+++ FRAGMENTO DEL DOCUMENTO +++

Mi «Jesús ausente»

La Ascensión de Ambrosius Benson
La Ascensión, Ambrosius Benson, c.a. 1520. Catedral de Burgos.

Guillermo Camino Beazcua, Presbítero y Profesor de Historia del Arte

«Véante mis ojos,
dulce Jesús bueno;
véante mis ojos,
muérame yo luego.»

«Vea quien quisiere
rosas y jazmines,
que si yo te viere,
veré mil jardines:
flor de serafines,
Jesús Nazareno,
véante mis ojos,
muérame yo luego.»

«No quiero contento
mi Jesús ausente,
que todo es tormento
a quien esto siente;
sólo me sustente
tu amor y deseo,
véante mis ojos,
dulce Jesús bueno;
véante mis ojos,
muérame yo luego.»

En el inicio de este curso pastoral os ofrecía como clave de continuidad en los artículos de este periodo, la propuesta de leer juntos algunas de las tablas más significativas de la Catedral de Burgos, con ocasión de su VIII Centerario: 800 años de humanidad, siendo testigo de una historia que lleva inscrito el reflejo compasivo de su nombre.

+++

#### [CONSIGNA DADA]
Transcribe sin cambios el pasaje del texto sobre la Ascensión que empieza en "En el inicio" y termina en "de su nombre.". Los registros son material aparte del texto sobre la Ascensión.

+++ REGISTROS PROPORCIONADOS +++

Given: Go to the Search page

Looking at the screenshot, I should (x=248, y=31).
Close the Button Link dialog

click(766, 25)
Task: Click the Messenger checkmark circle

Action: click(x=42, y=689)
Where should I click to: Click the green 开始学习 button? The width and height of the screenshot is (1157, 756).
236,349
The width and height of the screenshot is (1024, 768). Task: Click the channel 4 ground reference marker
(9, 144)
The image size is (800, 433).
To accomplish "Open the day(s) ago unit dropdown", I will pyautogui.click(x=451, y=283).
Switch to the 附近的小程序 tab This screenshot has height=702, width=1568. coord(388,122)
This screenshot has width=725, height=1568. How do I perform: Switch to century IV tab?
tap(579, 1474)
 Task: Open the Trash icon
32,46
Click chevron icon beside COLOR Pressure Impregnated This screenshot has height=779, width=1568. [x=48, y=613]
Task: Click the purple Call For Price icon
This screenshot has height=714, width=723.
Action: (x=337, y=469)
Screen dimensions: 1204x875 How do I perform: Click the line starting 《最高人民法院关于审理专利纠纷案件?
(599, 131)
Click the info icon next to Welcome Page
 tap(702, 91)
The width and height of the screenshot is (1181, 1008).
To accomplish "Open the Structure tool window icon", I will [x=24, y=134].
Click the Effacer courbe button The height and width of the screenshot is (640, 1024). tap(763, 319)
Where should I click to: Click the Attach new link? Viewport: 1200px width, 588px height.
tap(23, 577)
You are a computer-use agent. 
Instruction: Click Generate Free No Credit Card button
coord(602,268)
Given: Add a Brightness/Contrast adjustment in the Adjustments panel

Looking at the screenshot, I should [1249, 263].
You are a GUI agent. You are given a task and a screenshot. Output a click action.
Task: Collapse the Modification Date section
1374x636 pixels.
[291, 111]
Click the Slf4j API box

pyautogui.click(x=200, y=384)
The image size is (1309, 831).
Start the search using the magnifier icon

+++

#### [RESPUESTA TERMINADA]
En el inicio de este curso pastoral os ofrecía como clave de continuidad en los artículos de este periodo, la propuesta de leer juntos algunas de las tablas más significativas de la Catedral de Burgos, con ocasión de su VIII Centerario: 800 años de humanidad, siendo testigo de una historia que lleva inscrito el reflejo compasivo de su nombre.